Action item
The records that follow are to be repeated exactly, with no pictures carried over.

Collected data entries:
[Start of section]
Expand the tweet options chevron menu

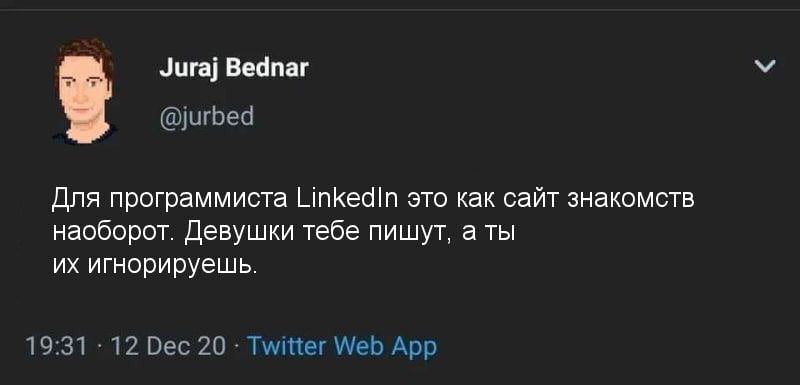765,65
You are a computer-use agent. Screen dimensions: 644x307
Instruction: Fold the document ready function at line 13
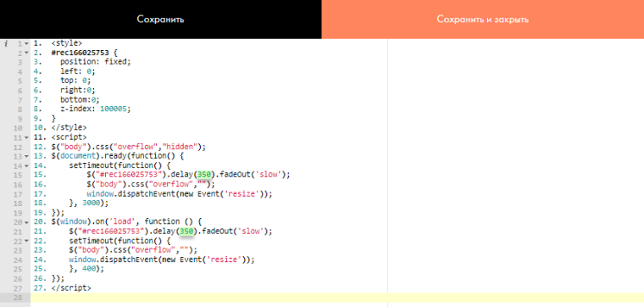[27, 157]
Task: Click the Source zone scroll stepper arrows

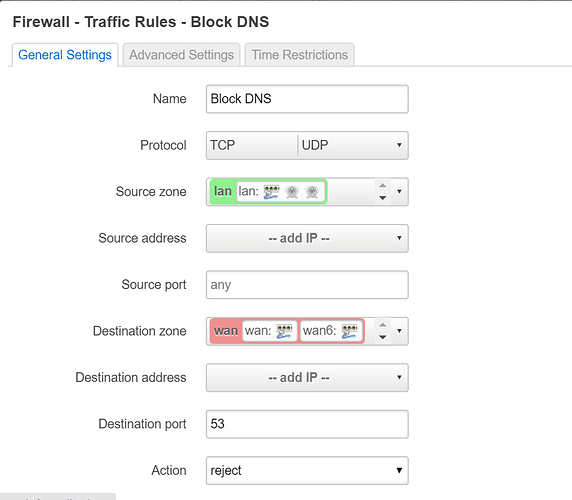Action: coord(382,191)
[End of section]
Output for this task
Expand the tweet options chevron menu

765,65
You are a computer-use agent. Screen dimensions: 644x307
Instruction: Fold the document ready function at line 13
[27, 157]
Task: Click the Source zone scroll stepper arrows

Action: coord(382,191)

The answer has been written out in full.